Il est évident que la France n'a pas une police raciste. Mais que certains policiers ont des pratiques racistes. Que la police la plupart du temps dispose d'une force légitime dont elle use comme il convient. Mais que des policiers commettent, rarement, des violences illégitimes qui doivent être poursuivies et sanctionnées. Il m'est toujours apparu malhonnête et biaisé de mettre sur le même plan les transgressions de la police à laquelle généralement on résiste ou qu'on fuit et la multitude des atteintes qu'on lui cause.

C'est à partir de ces données incontestables et basiques qu'il convient de réfléchir. Il me semble que le Premier ministre devra toujours tenir les deux bouts de la chaîne - ce qu'on doit à la police et ce qu'elle doit - et focaliser sur ce qui est trop peu mis en évidence. D'une part les obligations des fonctionnaires de police et d'autre part la correction civique de la population. A appréhender dans le même mouvement.

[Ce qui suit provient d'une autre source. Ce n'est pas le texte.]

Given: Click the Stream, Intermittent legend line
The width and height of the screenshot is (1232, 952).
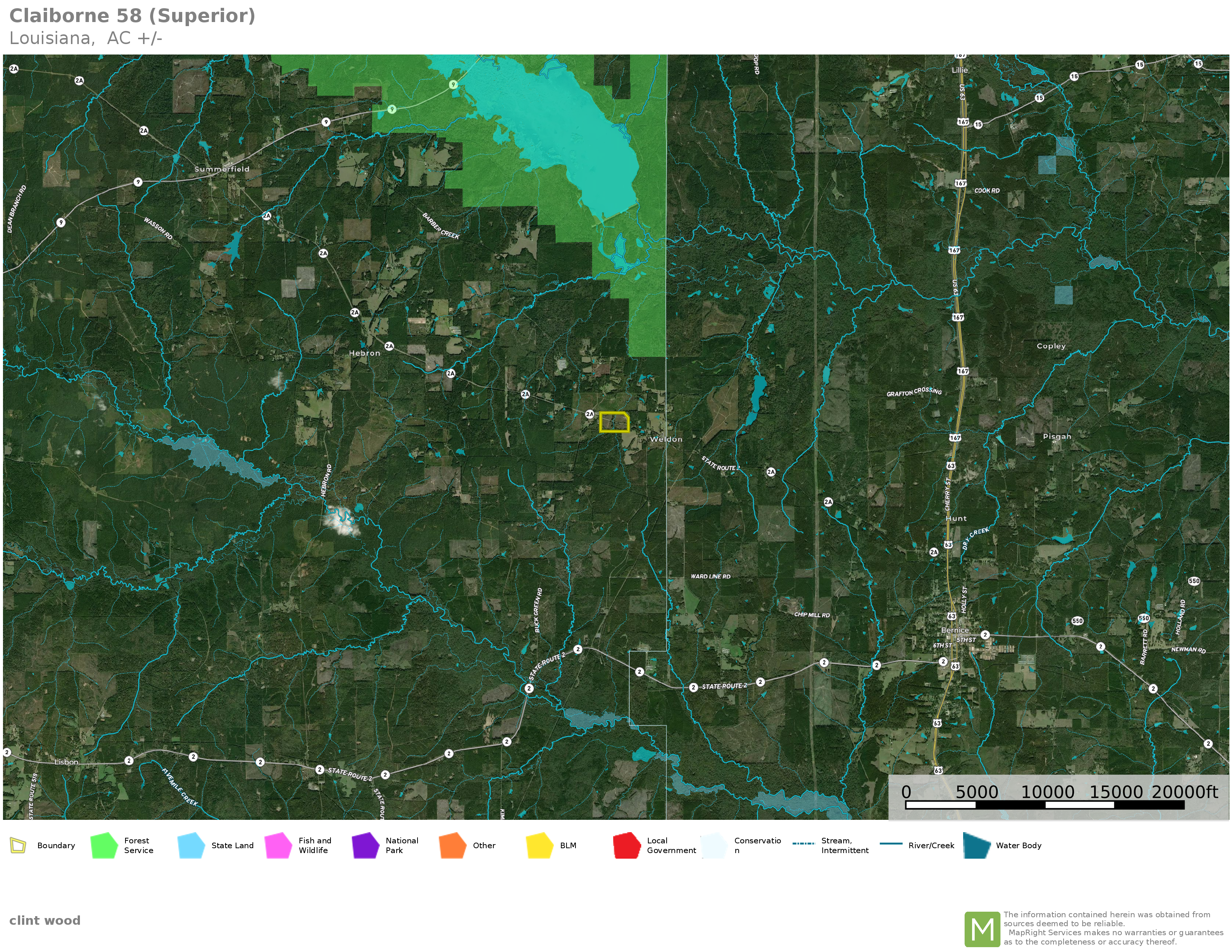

On peut déposer plainte contre la police sans aucune entrave et les doléances vont de l'infiniment dérisoire, voire inexistant, au plausible, voire gravissime. Les réclamations ont d'ailleurs fortement augmenté en 2019. Les enquêtes diligentées par l'IGPN sont traitées par les parquets qui requièrent très peu de renvois devant les tribunaux correctionnels.

Il n'est pas nécessaire de suspecter la bonne foi de l'IGPN - qui a aussi un rôle administratif et disciplinaire - pour estimer que la saisine systématique de celle-ci, telle qu'elle fonctionne actuellement, ne garantit pas ce qui est fondamental pour la démocratie : l'apparence de l'équité et de l'impartialité. Je le dis d'autant plus volontiers que je n'ai jamais aimé ces instances corporatistes où les uns contrôlent les autres dans un même corps. Le citoyen même le plus éclairé est forcément dubitatif face à un tel processus.

Il est d'autant plus mis en cause que la magistrature et en l'occurrence le ministère public ont sans doute une interprétation trop restrictive des délits susceptibles d'être reprochés à certains policiers - l'action ou la réaction de ceux-ci est souvent décrétée légitime - et peut-être une solidarité naturelle, que je peux comprendre, malgré la perversion d'un syndicalisme judiciaire d'extrême gauche, avec les forces de l'ordre républicain contre ceux qui fuient, n'obtempèrent pas ou prétendent, souvent à tort, avoir été blessées par elles.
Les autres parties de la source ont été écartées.